### [The input]
▬▬▬▬▬▬▬▬▬▬

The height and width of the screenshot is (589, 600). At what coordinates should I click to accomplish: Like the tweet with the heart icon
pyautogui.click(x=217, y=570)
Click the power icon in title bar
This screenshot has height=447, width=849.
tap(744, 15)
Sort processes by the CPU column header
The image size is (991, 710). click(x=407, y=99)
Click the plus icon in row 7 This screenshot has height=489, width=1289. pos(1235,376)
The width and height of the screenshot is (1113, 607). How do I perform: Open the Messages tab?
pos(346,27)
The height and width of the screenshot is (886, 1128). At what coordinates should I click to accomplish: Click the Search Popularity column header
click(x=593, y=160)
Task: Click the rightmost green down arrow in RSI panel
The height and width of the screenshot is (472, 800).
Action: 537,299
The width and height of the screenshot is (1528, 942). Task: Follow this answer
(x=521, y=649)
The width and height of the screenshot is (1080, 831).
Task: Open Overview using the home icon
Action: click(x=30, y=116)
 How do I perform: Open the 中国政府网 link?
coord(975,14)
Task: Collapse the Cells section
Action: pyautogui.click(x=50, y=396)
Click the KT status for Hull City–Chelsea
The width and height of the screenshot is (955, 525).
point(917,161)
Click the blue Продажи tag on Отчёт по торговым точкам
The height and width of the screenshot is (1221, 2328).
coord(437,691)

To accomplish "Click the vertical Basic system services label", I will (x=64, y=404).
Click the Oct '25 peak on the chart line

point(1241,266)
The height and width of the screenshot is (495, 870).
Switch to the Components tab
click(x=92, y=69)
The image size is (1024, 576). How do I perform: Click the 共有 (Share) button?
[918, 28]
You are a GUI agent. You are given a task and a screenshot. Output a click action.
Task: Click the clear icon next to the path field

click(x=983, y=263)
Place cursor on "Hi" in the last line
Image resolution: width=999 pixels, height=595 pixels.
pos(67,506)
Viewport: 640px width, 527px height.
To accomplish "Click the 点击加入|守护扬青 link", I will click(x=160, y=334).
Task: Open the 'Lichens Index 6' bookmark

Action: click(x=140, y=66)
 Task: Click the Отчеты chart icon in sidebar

▬▬▬▬▬▬▬▬▬▬

### [Assignment]
From where "The height and width of the screenshot is (886, 1128)." appears to the last line of the listing above, please write out every line exactly; leave out the rest.

### [Exercise solution]
The height and width of the screenshot is (886, 1128). At what coordinates should I click to accomplish: Click the Search Popularity column header
click(x=593, y=160)
Task: Click the rightmost green down arrow in RSI panel
The height and width of the screenshot is (472, 800).
Action: 537,299
The width and height of the screenshot is (1528, 942). Task: Follow this answer
(x=521, y=649)
The width and height of the screenshot is (1080, 831).
Task: Open Overview using the home icon
Action: click(x=30, y=116)
 How do I perform: Open the 中国政府网 link?
coord(975,14)
Task: Collapse the Cells section
Action: pyautogui.click(x=50, y=396)
Click the KT status for Hull City–Chelsea
The width and height of the screenshot is (955, 525).
point(917,161)
Click the blue Продажи tag on Отчёт по торговым точкам
The height and width of the screenshot is (1221, 2328).
coord(437,691)

To accomplish "Click the vertical Basic system services label", I will (x=64, y=404).
Click the Oct '25 peak on the chart line

point(1241,266)
The height and width of the screenshot is (495, 870).
Switch to the Components tab
click(x=92, y=69)
The image size is (1024, 576). How do I perform: Click the 共有 (Share) button?
[918, 28]
You are a GUI agent. You are given a task and a screenshot. Output a click action.
Task: Click the clear icon next to the path field

click(x=983, y=263)
Place cursor on "Hi" in the last line
Image resolution: width=999 pixels, height=595 pixels.
pos(67,506)
Viewport: 640px width, 527px height.
To accomplish "Click the 点击加入|守护扬青 link", I will click(x=160, y=334).
Task: Open the 'Lichens Index 6' bookmark

Action: click(x=140, y=66)
 Task: Click the Отчеты chart icon in sidebar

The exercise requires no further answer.